Journo Julie Burchill has long admitted to being a philo-Semite, and even pretended to be Jewish in her first job interview at the NME. But why was marrying someone Jewish so important to her? Burchill, who now lives in Brighton with her third husband, Daniel Raven, says:

"I just had the hots for them, to be honest. But the love of my life has turned out to be a non-neurotic, anti-Zionist of Irish extraction – so I can now regard the Jews without the goggles of lust. And I admire them just as much." As ever with Burchill, there is a caveat. "I read that David Baddiel thinks it bad that I 'fetishise' the Jews – so I would like to reassure him that there is not the least danger of me ever fetishising him."

Leveson legs it

Should you be in Australia and thinking of catching up with Brian Leveson, one of the dates for your diary is this coming Friday, when he'll be at the Shangri La Hotel (seems fitting, somehow) in Sydney for a conference on privacy. But with tickets priced at A$950 (about £620) you'll need to be a lawyer to afford it.

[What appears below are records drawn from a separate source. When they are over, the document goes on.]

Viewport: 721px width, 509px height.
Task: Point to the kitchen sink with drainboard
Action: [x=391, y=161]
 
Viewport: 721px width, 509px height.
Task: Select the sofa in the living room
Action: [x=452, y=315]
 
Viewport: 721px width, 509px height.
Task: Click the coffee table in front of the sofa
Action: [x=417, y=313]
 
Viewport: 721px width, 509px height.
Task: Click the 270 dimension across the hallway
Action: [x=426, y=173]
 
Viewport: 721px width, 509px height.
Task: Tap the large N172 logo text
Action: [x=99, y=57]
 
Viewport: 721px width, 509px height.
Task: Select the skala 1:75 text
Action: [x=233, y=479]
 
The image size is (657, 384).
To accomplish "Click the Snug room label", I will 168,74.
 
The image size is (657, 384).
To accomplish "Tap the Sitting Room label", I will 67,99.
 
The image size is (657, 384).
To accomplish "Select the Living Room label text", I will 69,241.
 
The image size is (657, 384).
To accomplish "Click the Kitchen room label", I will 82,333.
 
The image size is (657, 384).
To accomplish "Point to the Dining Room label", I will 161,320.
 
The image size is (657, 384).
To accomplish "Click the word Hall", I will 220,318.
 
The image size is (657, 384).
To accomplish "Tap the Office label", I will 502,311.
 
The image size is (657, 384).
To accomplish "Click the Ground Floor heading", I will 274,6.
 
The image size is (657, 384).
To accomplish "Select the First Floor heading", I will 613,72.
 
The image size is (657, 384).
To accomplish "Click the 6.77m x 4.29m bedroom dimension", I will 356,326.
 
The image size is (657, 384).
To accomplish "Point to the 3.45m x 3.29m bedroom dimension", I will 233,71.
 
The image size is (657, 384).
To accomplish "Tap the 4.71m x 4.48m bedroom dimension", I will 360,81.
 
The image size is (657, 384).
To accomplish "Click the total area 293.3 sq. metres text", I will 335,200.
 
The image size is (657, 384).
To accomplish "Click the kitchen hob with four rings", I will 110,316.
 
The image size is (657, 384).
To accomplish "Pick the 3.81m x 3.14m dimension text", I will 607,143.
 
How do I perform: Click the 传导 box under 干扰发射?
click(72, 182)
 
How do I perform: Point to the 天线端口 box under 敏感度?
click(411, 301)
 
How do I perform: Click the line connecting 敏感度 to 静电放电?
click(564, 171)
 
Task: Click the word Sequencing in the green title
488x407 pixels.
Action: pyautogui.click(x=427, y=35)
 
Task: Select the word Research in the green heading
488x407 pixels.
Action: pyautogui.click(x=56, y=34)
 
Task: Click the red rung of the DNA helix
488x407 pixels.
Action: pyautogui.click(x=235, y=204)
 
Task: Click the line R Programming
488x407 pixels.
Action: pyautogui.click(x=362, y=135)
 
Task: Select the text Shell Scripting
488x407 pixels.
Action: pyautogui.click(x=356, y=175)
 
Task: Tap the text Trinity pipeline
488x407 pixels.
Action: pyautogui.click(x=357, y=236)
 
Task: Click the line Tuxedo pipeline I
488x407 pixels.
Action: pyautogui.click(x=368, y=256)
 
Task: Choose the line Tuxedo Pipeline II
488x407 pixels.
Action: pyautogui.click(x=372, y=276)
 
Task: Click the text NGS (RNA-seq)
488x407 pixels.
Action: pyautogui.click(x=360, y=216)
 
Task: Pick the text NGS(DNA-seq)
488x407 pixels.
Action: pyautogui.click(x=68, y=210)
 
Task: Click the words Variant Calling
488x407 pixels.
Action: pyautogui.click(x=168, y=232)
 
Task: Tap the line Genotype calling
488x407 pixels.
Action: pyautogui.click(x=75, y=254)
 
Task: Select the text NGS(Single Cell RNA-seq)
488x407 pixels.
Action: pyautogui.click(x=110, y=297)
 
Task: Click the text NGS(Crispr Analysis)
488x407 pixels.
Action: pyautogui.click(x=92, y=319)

Uses for a dead shark... er, um

Prices for paintings by masters of the 20th century such as Rothko and Picasso seem to rise unstoppably, but in the wake of reports last week that the bottom is dropping out of Damien Hirst, another reliable barometer of public taste is showing worryingly low readings for the not-so-Young British Artist. Tate bookshops are already selling Hirst calendars for 2013 at a 20 per cent discount. Translate that drop into sales of full-size works and before you know, Poundstretcher will be saddled with diamond skulls that it can only shift on Buy One Get One Free. Sell! Sell! Sell!